Abstract:Academic paper search is a fundamental task in scientific research, yet most existing approaches rely on rigid, predefined workflows that struggle with complex, conditional queries. To address this limitation, we propose PaperScout, an autonomous agent that reformulates paper search as a sequential decision-making process. Unlike static workflows, PaperScout dynamically decides whether, when, and how to invoke search and expand tools based on accumulated retrieval context.

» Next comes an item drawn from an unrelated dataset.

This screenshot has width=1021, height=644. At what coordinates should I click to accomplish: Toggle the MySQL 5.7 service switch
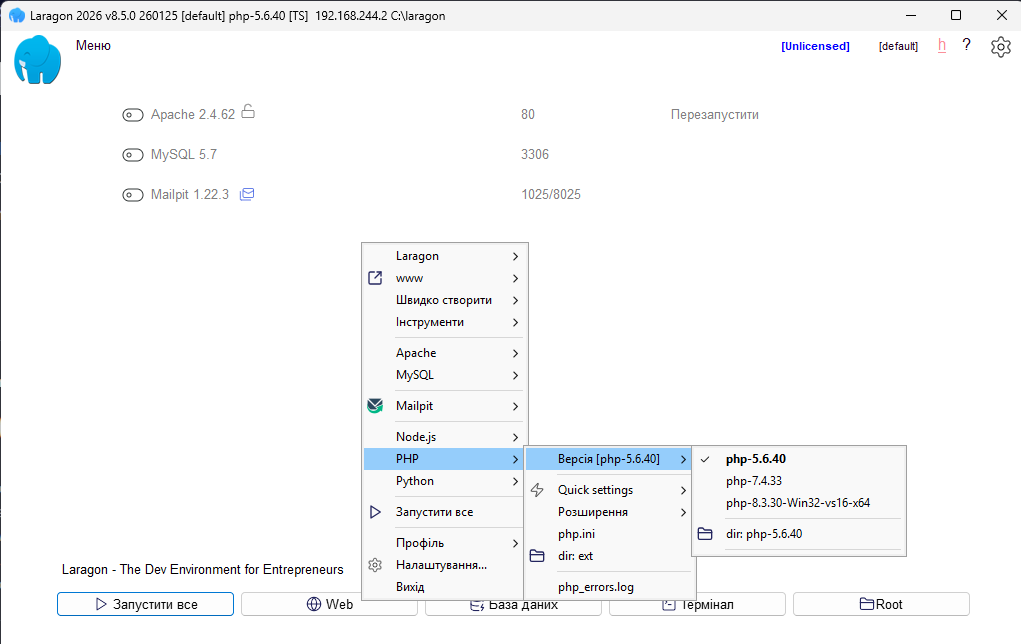click(x=133, y=155)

However, training such agents presents a fundamental challenge: standard reinforcement learning methods, typically designed for single-turn tasks, suffer from a granularity mismatch when applied to multi-turn agentic tasks, where token-level optimization diverges from the granularity of sequence-level interactions, leading to noisy credit assignment. We introduce Proximal Sequence Policy Optimization (PSPO), a process-aware, sequence-level policy optimization method that aligns optimization with agent-environment interaction. Comprehensive experiments on both synthetic and real-world benchmarks demonstrate that PaperScout significantly outperforms strong workflow-driven and RL baselines in both recall and relevance, validating the effectiveness of our adaptive agentic framework and optimization strategy.